Now MIT researchers and violin makers at Boston’s North Bennet Street School have analyzed measurements from hundreds of Cremonese-era violins, identifying features that contribute to their acoustic power, or fullness of sound.
The researchers acquired technical drawings of violins from museums, collector databases, and books, as well as x-rays and CT scans of the instruments. They compared the dimensions of various features and measurements of acoustic resonances in different instruments.
The researchers found that a key feature affecting a violin’s sound is the shape and length of its “f-holes,” the f-shaped openings through which air escapes: the more elongated these are, the more sound a violin can produce. An elongated sound hole takes up little space on the violin, while still producing a full sound—a more power-efficient design than the rounder sound holes of the violin’s ancestors, such as medieval fiddles and lyres.
The violin’s back plate also contributes to its acoustic power. Violins carved from wood are relatively elastic: as the instrument produces sound, its body responds to the air vibrations. A thicker back plate leads to more sound power at the air resonance frequency.
As violins were crafted first by Amati, then by Stradivari, and finally by Guarneri, they evolved to have longer f-holes and thicker back plates.
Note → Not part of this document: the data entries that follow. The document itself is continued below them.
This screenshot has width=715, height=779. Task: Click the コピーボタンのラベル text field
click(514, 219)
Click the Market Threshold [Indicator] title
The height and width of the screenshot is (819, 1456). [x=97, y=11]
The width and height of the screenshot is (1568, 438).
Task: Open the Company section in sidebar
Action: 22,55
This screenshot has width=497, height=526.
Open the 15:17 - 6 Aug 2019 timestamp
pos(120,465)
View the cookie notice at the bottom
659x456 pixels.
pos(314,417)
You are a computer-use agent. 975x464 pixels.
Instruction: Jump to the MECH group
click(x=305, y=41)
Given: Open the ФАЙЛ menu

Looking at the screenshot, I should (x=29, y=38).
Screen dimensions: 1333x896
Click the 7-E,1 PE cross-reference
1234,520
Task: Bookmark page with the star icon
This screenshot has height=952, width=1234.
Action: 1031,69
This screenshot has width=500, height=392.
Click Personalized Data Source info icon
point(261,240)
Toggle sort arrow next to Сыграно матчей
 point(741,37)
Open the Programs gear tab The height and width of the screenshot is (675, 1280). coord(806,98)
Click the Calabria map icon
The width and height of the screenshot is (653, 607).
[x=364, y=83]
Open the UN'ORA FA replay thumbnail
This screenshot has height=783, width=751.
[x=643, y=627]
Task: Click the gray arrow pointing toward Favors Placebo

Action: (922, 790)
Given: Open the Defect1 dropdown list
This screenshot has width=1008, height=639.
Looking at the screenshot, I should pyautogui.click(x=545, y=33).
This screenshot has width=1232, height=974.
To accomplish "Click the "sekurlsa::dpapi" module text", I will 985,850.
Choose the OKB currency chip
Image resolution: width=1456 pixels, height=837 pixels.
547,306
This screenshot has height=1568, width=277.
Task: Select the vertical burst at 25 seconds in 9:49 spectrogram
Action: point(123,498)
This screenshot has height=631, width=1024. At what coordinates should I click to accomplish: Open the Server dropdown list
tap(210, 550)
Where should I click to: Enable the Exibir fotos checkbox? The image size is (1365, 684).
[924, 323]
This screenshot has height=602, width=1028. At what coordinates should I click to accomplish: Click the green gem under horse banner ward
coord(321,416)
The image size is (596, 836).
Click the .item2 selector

But were the design changes intentional? To answer this question, the researchers worked the measurements from hundreds of Cremonese-era violins into an evolutionary model. They found that any change in design could be explained by natural mutation—in this case, craftsman error.
“If you try to replicate a sound hole exactly from the last one you made, you’ll always have a little error,” says Nicholas Makris, a professor of mechanical and ocean engineering at MIT. “You’re cutting with a knife into thin wood and you can’t get it perfectly, and the error we report is about 2 percent … always within what would have happened … accidentally from random fluctuations.”
Makris stresses that while all the violin makers inarguably possessed good ears, whether they recognized the particular design elements that contribute to a more powerful sound is still up for debate.
“Mystery is good, and there’s magic in violin making,” he says. “But here, for us, it’s good to understand scientifically as much as you can.”